Aim of the exercise »
Answer these from the post about London Fashion Week:
(a) On what day and where was the writer standing when a journalist asked about being a plus-size model?
(b) What did the writer wear for the rest of Fashion Week?
(c) What does Fashion Week mark every year?

Quoted text »
==================================================

I proclaim that forthwith, London Fashion Week is over.
Finally, those brownies are brought back into the shop windows, and the streets of London are no longer littered with people who cannot walk in their shoes. I had to keep myself from offering food to passing models, who look no less starved than all these Somali children they keep showing on the telly.
My personal highlight was a journalist's remark on Friday, who, standing next to me in Covent Garden, asked me 'So, are you one of the plus-size models?'. It took a while to seep in that he had insulted me, rather than commented on the effort I had made with my hair, or with my outfit. What. A. Wanker.
I spent the rest of Fashion Week wearing the same outfit, sporting my limp, lifeless hair out and about to make a statement. I just have to figure out what it was.
Hoozah, now that Fashion Week is over, which as every year marks the seasonal end of summer, I can progress into Autumn, and dedicate my waking hours to the consumption of sugar, and fat, and carbs. It is the Holy Trinity of nutritional crimes, but what do I care? I am proudly modelling plus-sizes, remember?

==================================================

Records from a data source »
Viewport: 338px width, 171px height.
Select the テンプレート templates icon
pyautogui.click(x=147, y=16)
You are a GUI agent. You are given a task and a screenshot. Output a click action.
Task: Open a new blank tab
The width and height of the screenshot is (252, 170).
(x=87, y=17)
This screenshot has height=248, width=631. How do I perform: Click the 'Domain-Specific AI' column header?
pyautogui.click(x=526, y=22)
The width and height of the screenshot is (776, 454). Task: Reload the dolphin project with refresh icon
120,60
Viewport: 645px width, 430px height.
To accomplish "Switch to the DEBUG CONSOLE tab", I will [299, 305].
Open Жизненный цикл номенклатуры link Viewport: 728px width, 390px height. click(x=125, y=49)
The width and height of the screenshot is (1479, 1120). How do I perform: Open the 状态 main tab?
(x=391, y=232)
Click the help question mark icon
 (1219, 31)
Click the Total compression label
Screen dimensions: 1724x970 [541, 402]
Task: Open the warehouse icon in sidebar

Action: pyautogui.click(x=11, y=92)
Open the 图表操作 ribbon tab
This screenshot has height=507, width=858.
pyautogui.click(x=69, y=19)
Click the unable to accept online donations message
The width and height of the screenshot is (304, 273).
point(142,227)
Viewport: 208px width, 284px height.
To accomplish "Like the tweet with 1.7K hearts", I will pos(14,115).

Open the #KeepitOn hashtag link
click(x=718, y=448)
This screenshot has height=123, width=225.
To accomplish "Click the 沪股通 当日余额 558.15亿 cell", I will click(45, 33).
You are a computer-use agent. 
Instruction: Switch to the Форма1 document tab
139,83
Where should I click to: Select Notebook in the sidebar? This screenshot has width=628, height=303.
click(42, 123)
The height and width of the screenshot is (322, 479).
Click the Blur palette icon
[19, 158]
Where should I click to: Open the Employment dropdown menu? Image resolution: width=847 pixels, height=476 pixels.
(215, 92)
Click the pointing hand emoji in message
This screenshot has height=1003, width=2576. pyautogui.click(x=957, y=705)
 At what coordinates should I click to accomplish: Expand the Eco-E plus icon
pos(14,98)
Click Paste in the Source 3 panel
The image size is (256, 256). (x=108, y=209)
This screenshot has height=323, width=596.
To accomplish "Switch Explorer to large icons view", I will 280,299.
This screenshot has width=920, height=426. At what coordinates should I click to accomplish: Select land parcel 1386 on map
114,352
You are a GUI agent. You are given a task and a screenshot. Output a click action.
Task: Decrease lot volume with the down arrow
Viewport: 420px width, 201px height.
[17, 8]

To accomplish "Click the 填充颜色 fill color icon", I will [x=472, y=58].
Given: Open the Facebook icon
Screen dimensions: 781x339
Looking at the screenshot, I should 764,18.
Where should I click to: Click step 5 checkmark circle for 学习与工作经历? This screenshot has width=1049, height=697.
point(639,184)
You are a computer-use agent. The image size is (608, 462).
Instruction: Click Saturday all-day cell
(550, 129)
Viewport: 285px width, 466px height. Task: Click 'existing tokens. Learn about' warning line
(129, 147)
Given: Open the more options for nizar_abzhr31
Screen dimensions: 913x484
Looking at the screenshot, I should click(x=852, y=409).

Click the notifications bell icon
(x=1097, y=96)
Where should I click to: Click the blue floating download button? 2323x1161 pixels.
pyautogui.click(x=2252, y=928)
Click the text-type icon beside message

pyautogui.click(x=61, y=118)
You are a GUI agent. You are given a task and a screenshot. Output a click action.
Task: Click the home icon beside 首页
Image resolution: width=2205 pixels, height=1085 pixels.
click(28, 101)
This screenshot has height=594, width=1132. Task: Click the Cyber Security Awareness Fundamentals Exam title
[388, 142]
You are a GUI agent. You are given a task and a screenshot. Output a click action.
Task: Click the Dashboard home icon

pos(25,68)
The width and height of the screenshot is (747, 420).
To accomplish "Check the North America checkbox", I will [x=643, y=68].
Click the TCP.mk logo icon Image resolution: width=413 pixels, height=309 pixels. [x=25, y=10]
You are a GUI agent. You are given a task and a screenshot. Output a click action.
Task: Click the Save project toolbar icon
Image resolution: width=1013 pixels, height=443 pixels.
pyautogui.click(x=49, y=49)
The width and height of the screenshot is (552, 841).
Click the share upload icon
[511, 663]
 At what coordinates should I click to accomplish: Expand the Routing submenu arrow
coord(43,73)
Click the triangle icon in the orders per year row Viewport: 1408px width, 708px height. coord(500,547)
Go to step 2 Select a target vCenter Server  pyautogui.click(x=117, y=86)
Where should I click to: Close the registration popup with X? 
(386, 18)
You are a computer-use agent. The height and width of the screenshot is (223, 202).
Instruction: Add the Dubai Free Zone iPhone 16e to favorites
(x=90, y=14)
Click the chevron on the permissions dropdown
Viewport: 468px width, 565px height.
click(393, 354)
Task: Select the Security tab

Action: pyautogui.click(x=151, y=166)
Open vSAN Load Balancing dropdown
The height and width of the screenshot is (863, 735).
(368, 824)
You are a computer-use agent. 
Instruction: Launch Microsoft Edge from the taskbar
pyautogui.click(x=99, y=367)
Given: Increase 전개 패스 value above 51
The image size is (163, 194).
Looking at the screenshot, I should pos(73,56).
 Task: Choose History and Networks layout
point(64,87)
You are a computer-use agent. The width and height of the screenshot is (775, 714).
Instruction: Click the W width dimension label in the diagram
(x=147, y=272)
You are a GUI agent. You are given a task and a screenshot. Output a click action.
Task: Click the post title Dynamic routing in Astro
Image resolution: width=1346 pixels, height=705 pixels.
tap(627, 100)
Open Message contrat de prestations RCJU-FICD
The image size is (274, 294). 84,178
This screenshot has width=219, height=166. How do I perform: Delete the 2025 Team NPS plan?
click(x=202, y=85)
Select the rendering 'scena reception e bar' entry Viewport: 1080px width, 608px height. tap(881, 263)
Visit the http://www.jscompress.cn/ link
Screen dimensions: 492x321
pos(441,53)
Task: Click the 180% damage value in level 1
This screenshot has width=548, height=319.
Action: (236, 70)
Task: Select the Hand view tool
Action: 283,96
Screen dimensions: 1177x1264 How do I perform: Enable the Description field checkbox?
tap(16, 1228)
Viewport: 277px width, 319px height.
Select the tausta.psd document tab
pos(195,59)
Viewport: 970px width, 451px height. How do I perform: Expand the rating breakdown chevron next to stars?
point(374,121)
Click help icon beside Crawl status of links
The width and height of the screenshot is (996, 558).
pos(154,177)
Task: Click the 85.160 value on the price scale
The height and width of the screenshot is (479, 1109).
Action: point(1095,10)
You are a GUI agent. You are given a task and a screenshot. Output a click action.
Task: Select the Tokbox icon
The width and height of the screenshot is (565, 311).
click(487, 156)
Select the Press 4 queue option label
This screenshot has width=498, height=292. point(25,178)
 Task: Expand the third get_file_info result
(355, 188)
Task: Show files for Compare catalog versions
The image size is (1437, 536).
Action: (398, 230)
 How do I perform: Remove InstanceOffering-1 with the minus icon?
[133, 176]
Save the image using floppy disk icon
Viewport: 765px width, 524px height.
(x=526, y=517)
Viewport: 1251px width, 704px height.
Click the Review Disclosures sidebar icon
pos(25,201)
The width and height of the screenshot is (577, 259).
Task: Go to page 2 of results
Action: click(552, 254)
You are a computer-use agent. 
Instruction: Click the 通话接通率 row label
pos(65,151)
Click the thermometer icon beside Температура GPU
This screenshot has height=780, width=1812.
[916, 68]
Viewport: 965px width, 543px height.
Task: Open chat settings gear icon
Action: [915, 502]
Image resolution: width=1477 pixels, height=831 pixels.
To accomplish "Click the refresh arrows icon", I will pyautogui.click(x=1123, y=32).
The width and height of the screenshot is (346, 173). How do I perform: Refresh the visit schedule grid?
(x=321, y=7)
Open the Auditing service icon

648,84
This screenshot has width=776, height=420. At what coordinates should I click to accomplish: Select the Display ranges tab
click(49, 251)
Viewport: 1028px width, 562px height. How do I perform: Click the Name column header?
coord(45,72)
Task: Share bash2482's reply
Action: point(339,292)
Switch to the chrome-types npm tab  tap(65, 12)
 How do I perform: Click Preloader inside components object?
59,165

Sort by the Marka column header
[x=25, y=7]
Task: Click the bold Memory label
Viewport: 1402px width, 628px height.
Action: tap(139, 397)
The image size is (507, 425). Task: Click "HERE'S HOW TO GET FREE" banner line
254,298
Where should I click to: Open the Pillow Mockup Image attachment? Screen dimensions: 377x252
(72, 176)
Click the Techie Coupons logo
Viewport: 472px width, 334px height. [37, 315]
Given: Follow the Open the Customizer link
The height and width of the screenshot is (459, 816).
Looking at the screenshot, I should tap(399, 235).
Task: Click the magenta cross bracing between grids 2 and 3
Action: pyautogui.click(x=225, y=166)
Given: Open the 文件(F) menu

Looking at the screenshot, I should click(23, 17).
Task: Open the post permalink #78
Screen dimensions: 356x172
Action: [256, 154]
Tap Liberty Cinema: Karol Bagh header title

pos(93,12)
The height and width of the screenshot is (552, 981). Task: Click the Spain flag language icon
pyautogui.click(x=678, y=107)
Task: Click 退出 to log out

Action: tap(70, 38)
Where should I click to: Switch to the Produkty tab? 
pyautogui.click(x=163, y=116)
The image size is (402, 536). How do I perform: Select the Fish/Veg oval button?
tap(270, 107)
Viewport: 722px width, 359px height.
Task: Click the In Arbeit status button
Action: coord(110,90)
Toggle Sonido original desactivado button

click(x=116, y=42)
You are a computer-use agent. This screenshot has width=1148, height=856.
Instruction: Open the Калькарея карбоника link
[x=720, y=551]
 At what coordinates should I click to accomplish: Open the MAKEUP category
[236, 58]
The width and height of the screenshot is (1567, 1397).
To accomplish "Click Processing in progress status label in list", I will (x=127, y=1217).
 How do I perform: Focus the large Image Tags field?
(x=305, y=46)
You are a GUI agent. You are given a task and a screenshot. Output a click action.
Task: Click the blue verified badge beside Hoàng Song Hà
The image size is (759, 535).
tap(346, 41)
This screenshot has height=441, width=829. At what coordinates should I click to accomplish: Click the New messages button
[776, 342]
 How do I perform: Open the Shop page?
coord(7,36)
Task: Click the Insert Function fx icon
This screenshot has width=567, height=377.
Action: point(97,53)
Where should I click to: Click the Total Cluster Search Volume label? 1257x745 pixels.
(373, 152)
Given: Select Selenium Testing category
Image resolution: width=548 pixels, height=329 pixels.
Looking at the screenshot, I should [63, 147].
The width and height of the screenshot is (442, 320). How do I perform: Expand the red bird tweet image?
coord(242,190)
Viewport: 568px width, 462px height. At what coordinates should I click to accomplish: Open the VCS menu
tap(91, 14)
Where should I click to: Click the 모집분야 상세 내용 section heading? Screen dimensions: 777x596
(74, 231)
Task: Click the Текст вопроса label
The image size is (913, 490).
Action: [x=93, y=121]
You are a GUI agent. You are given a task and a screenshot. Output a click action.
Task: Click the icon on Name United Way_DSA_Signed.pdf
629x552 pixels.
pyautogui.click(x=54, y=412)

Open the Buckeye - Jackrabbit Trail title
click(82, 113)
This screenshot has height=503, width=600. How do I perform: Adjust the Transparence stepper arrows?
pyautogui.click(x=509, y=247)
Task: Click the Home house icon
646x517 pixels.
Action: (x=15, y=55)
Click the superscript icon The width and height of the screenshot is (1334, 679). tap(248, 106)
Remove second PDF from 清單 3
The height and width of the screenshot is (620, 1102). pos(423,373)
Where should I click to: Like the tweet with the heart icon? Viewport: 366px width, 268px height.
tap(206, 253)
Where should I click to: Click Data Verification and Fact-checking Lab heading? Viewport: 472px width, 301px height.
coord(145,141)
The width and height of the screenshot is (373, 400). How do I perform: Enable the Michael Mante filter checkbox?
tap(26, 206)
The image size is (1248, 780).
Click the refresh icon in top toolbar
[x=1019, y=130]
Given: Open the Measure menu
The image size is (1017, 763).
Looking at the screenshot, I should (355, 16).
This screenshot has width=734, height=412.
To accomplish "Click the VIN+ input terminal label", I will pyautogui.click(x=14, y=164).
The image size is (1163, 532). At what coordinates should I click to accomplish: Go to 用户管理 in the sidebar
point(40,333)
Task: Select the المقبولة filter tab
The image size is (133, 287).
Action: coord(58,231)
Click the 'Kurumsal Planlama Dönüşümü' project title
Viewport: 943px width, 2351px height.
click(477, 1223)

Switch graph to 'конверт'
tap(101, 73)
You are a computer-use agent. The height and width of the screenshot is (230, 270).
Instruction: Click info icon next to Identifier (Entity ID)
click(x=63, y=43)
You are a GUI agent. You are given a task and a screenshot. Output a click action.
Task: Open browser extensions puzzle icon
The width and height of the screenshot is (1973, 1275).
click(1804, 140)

==================================================

Answer to the exercise »
(a) On Friday, in Covent Garden.
(b) The same outfit.
(c) The seasonal end of summer.